→ **Exercise**:
Render every line of the listing below as a Markdown table with the columns Row and Text, numbering each row and skipping blank lines. Omit the pictures from your answer.

"""

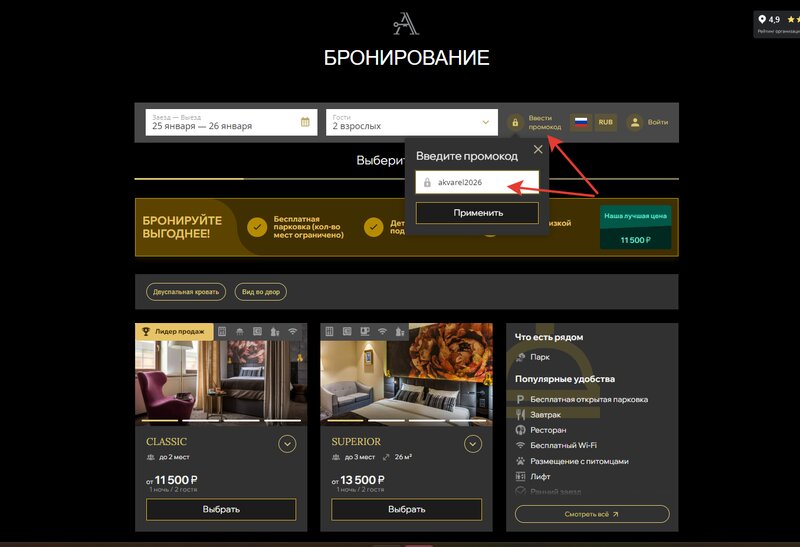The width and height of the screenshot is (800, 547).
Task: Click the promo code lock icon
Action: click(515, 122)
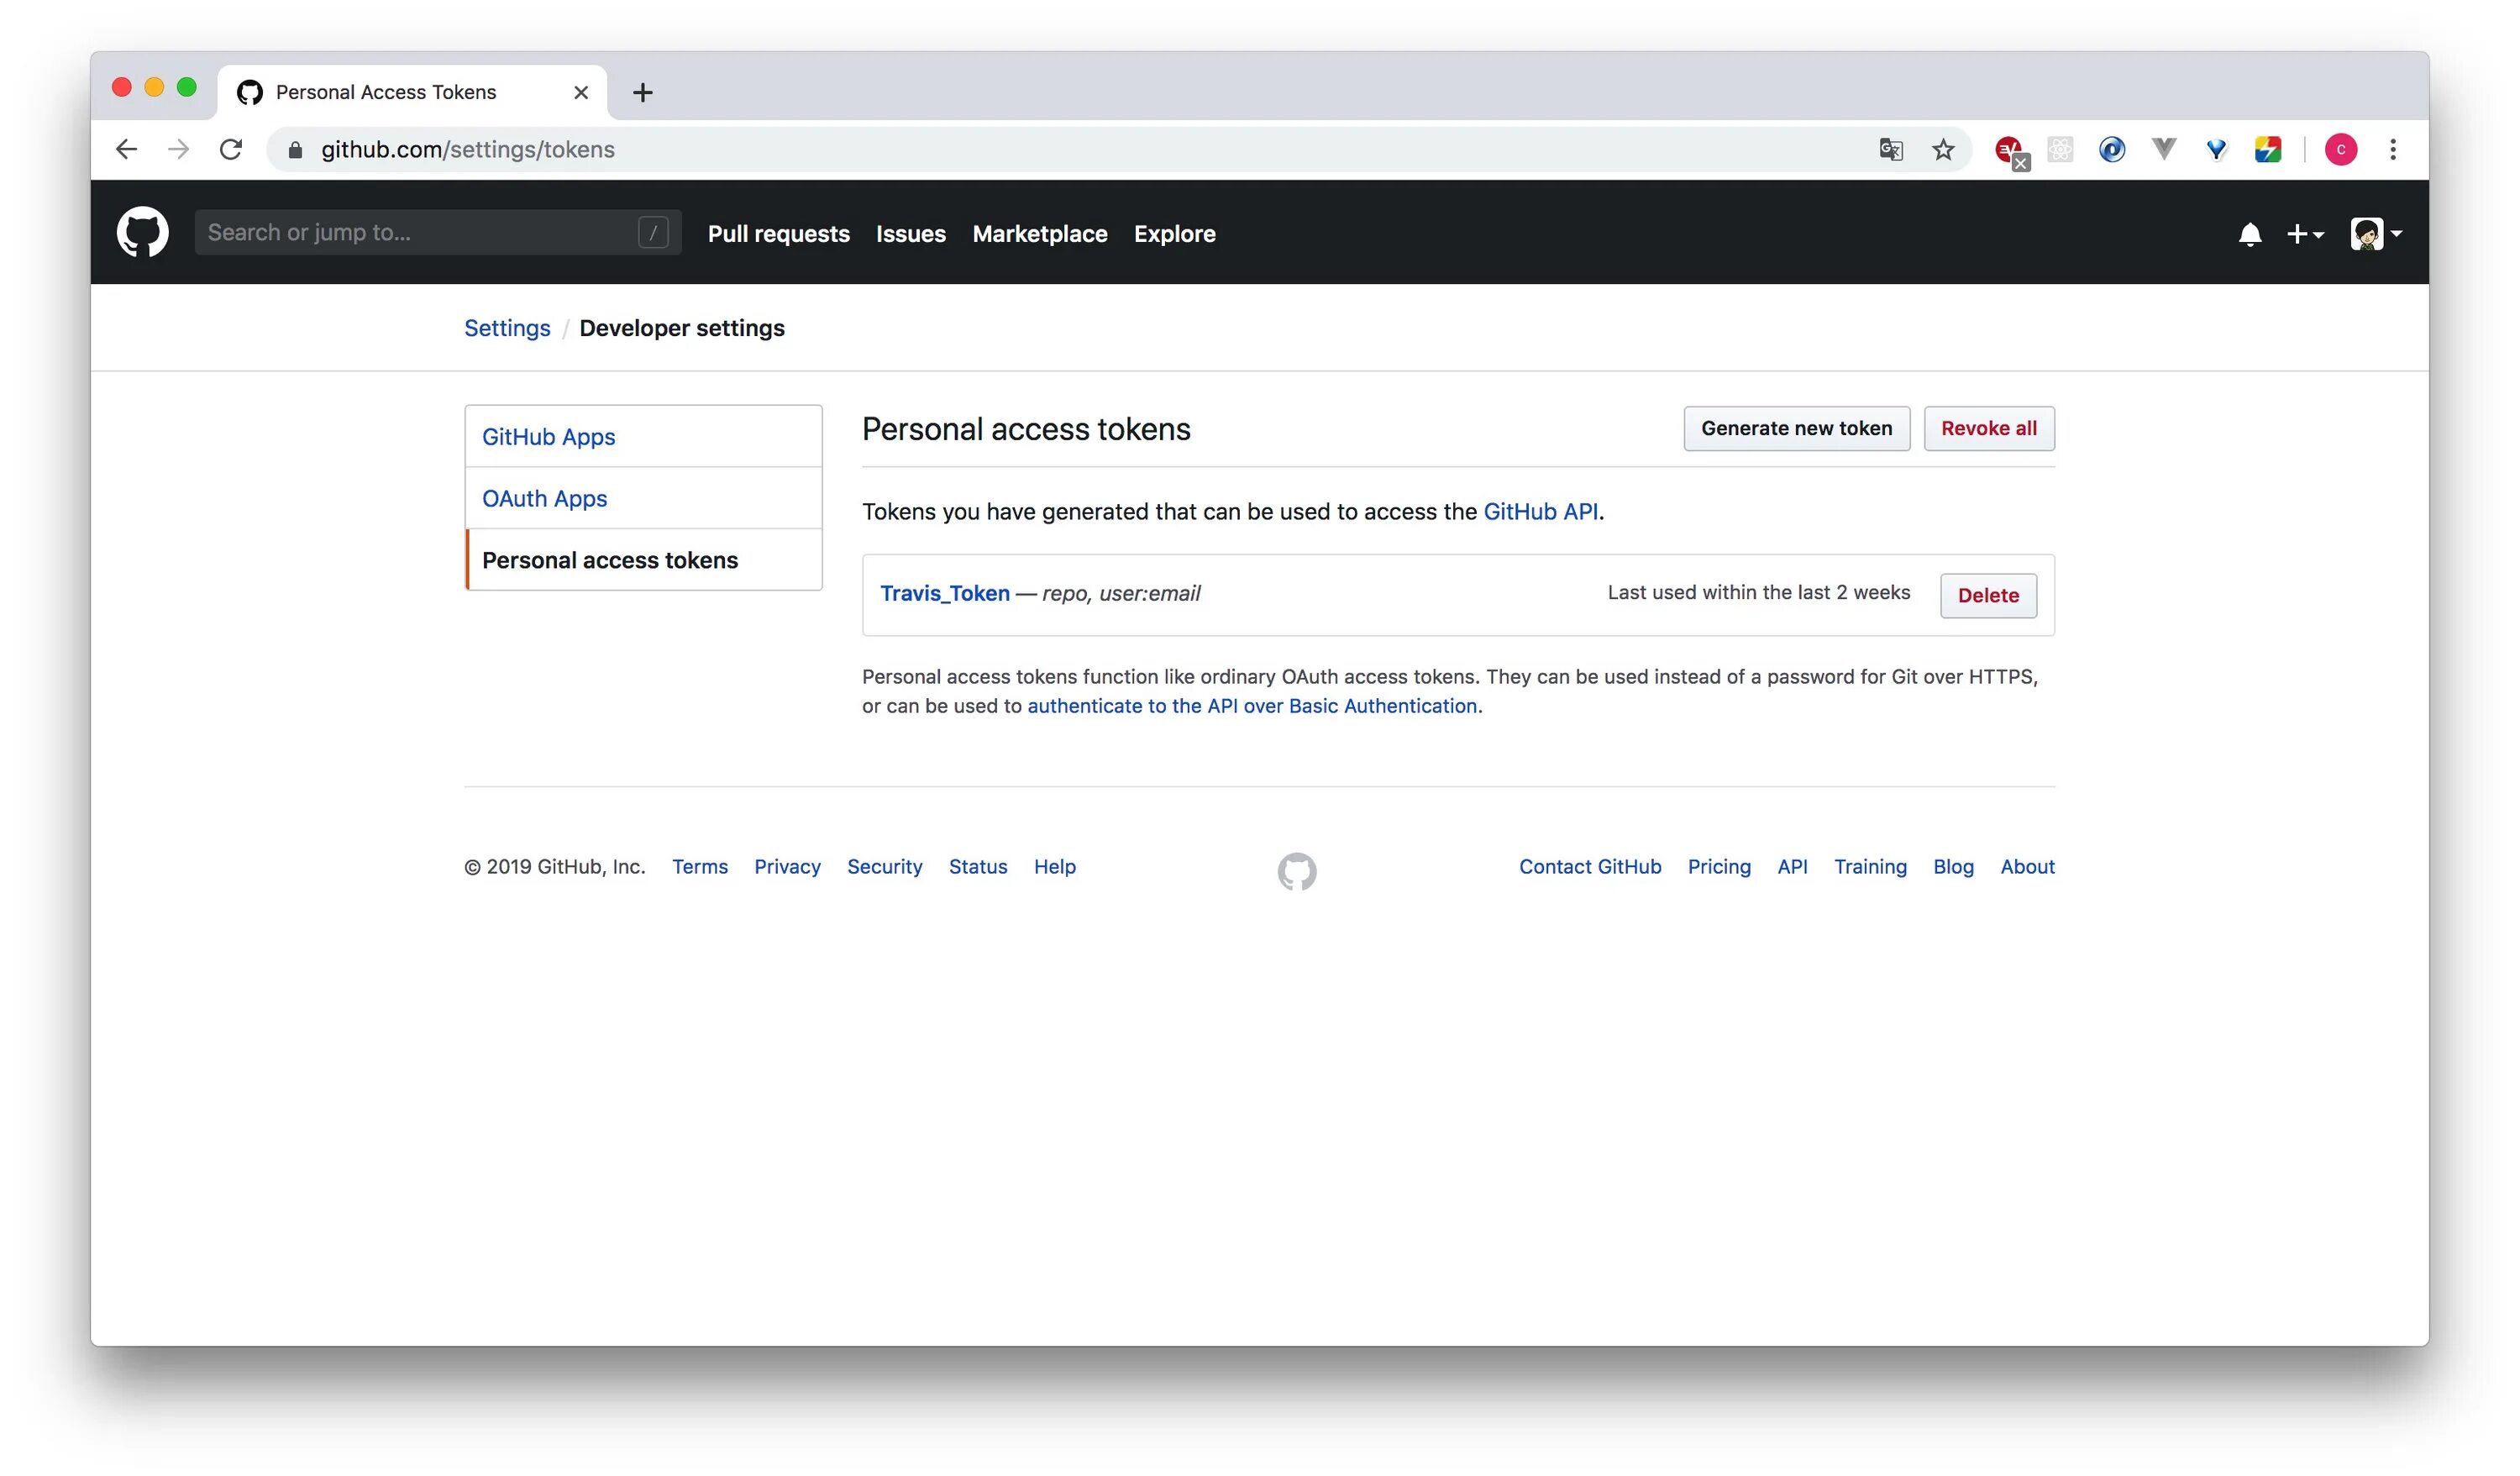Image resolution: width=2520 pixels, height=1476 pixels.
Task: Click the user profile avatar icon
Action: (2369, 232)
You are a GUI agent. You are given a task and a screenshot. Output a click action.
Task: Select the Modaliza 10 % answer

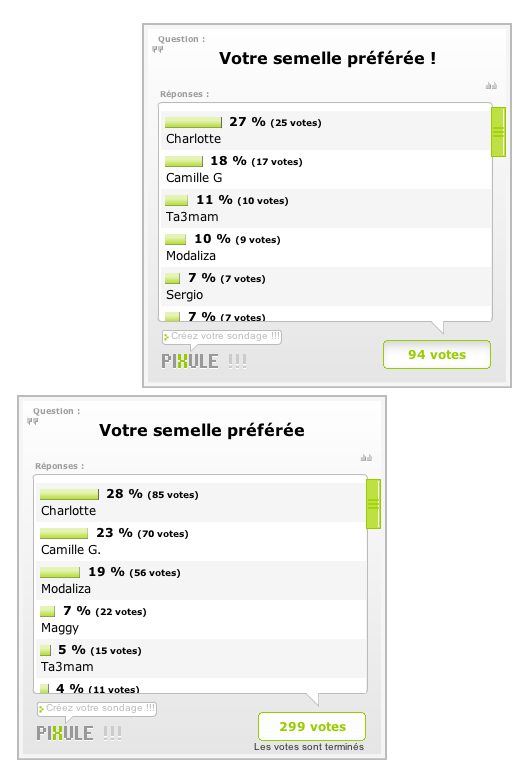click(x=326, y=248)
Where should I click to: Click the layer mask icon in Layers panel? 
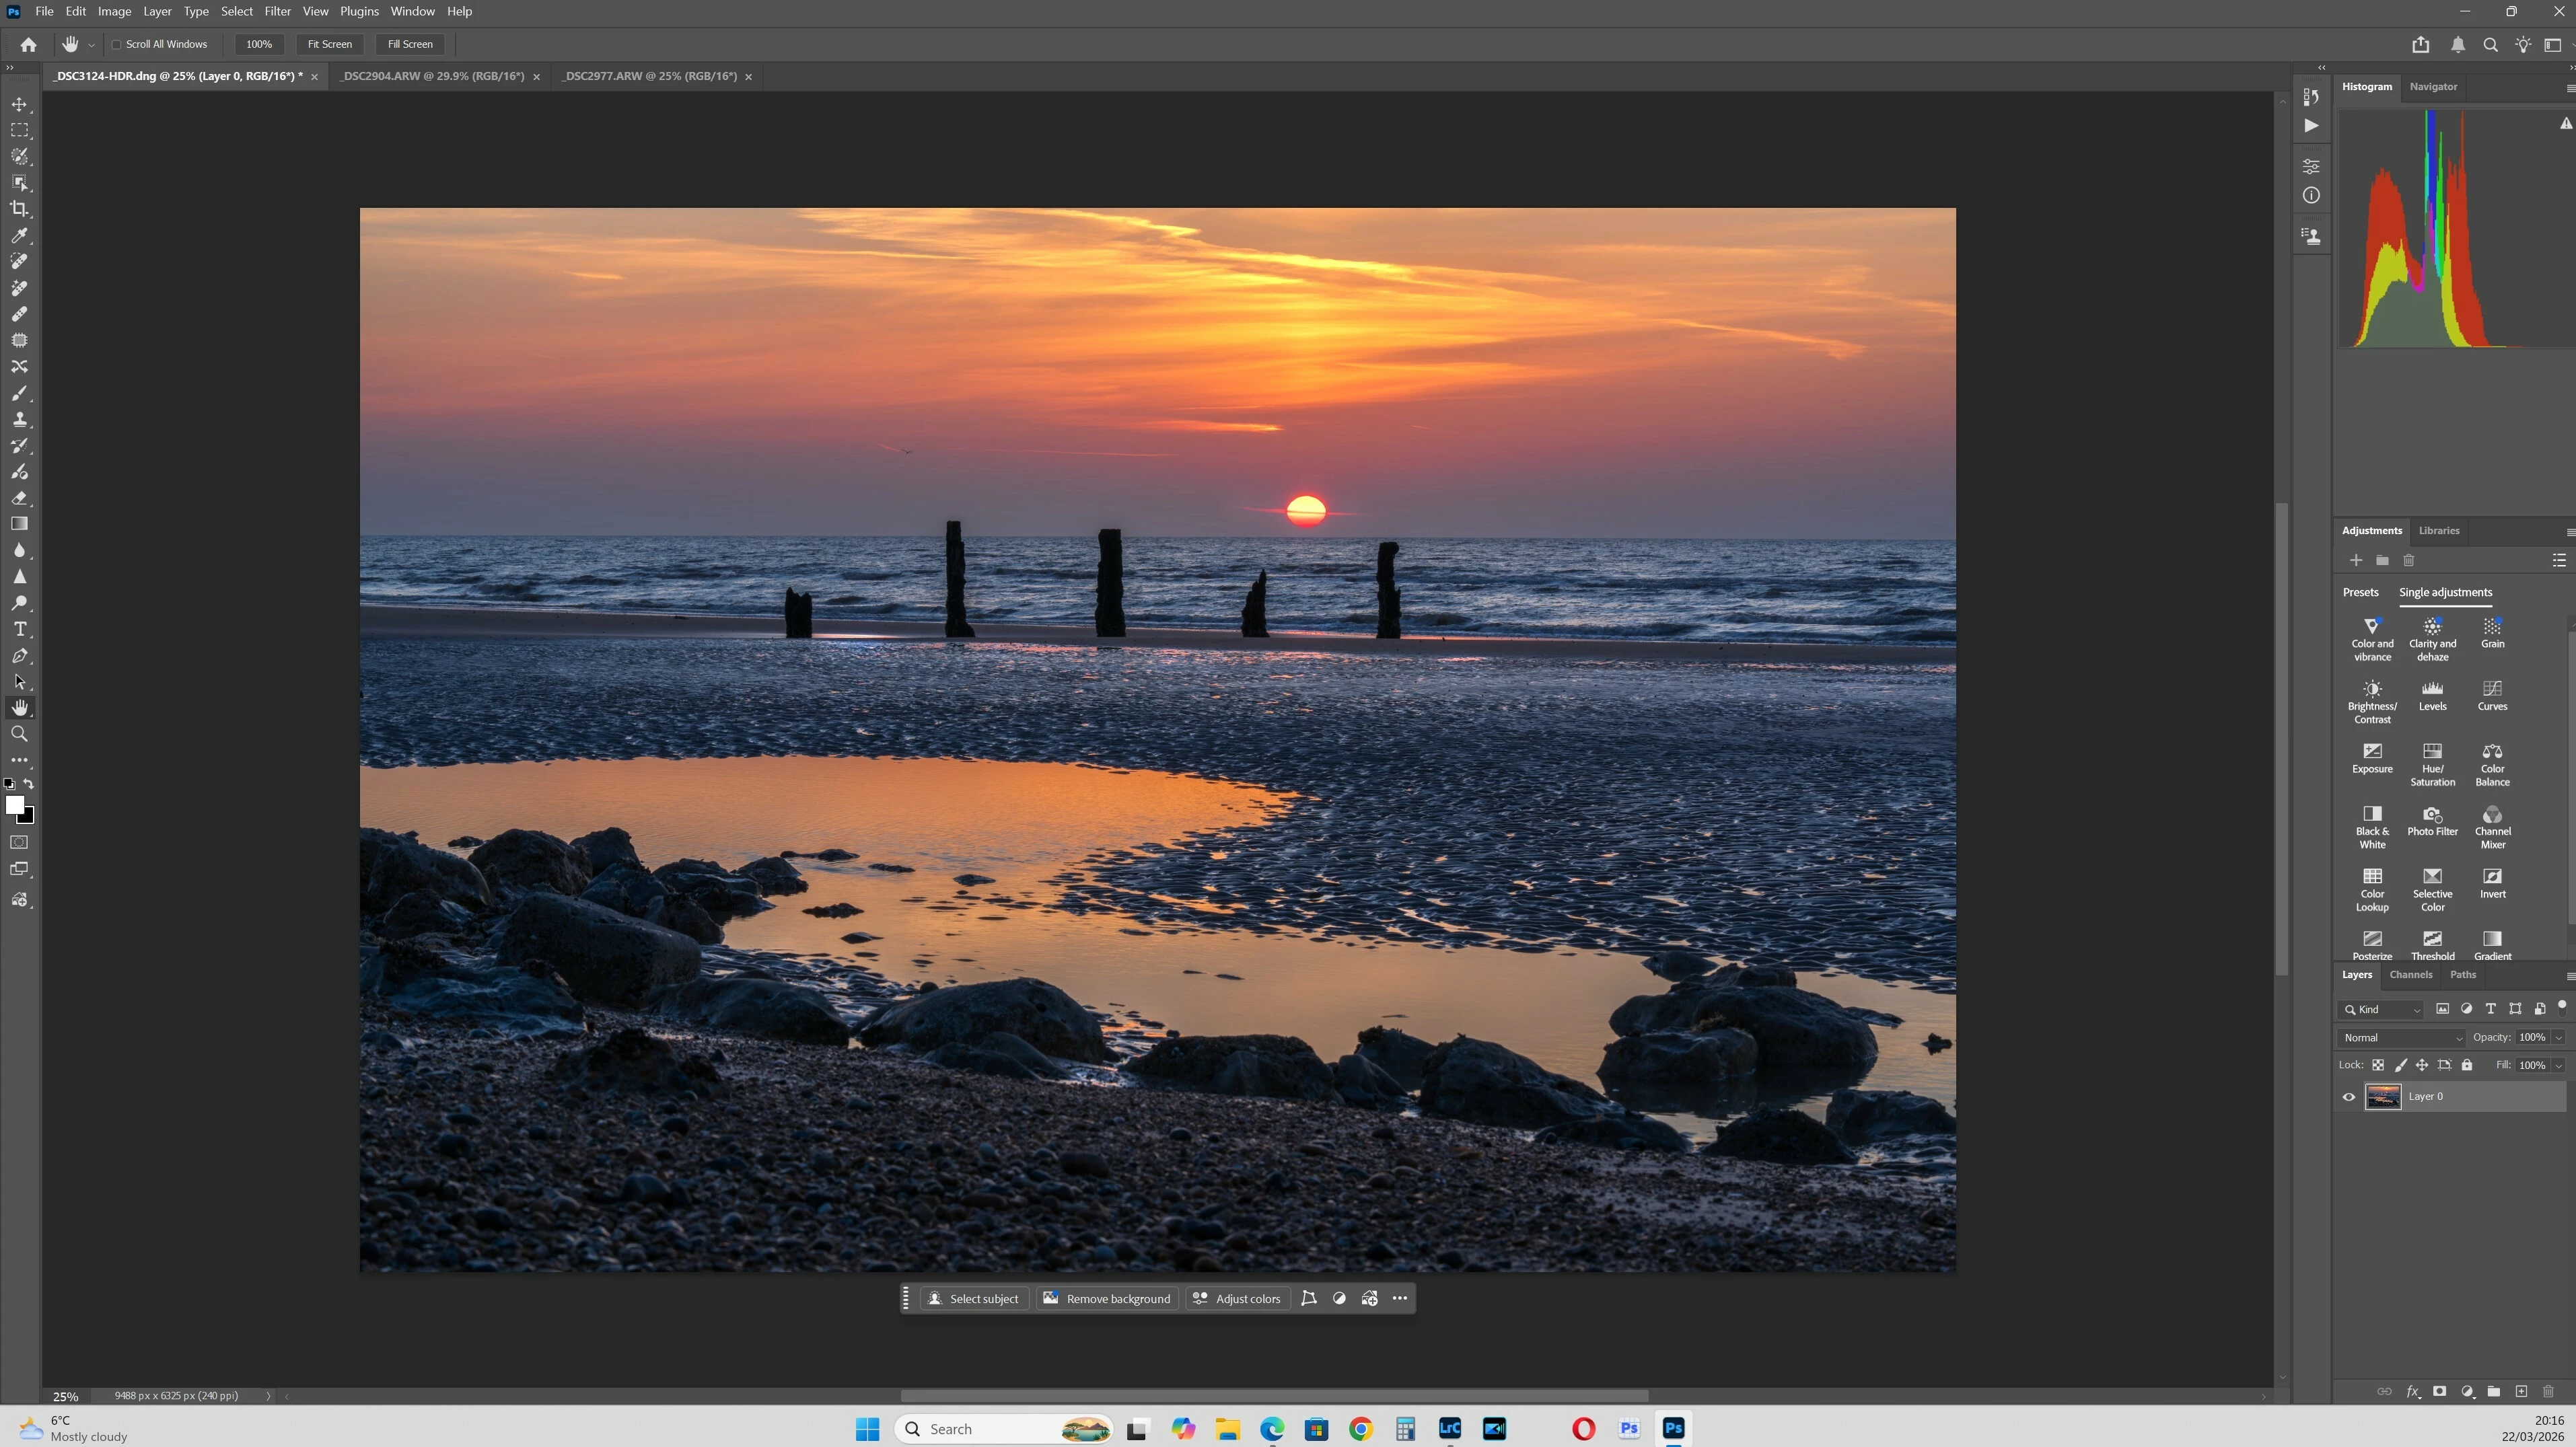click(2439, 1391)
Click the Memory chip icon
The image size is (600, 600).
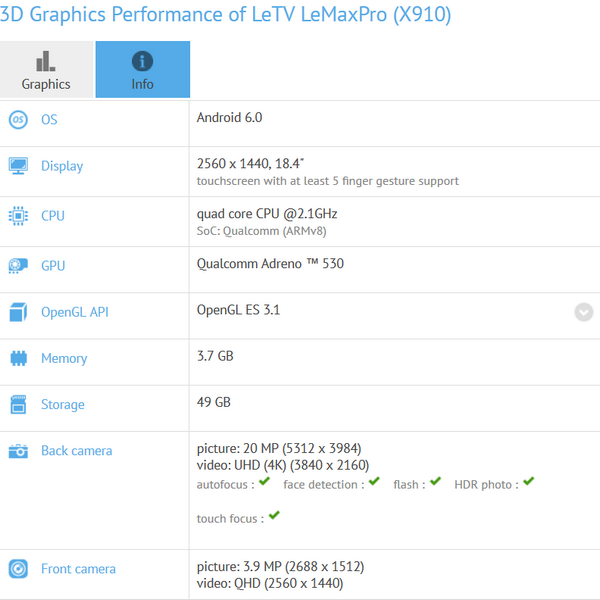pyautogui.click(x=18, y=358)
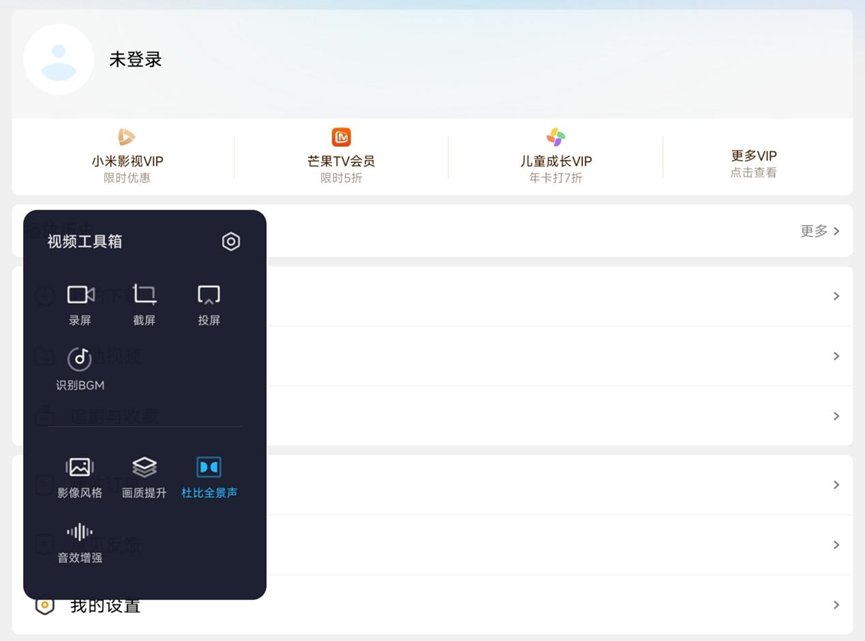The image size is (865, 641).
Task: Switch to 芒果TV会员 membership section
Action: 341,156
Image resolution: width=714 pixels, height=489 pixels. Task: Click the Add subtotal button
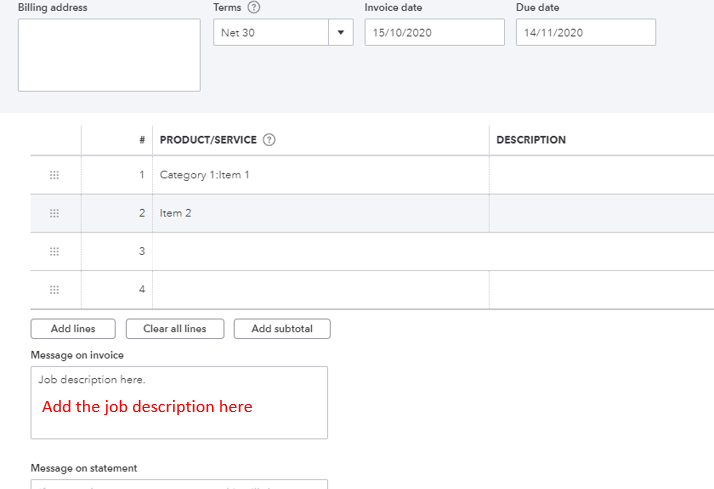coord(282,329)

"""

→ **Task answer**:
| Row | Text |
|---|---|
| 1 | The width and height of the screenshot is (800, 547). |
| 2 | Task: Click the promo code lock icon |
| 3 | Action: click(515, 122) |
| 4 | Image resolution: width=2520 pixels, height=1476 pixels. |
| 5 | Task: Click the user profile avatar icon |
| 6 | Action: (2369, 232) |
| 7 | You are a GUI agent. You are given a task and a screenshot. Output a click action. |
| 8 | Task: Select the Modaliza 10 % answer |
| 9 | click(x=326, y=248) |
| 10 | Where should I click to: Click the layer mask icon in Layers panel?  |
| 11 | click(2439, 1391) |
| 12 | Click the Memory chip icon |
| 13 | The image size is (600, 600). |
| 14 | pyautogui.click(x=18, y=358) |
| 15 | The image size is (865, 641). |
| 16 | Task: Switch to 芒果TV会员 membership section |
| 17 | Action: 341,156 |
| 18 | Image resolution: width=714 pixels, height=489 pixels. Task: Click the Add subtotal button |
| 19 | coord(282,329) |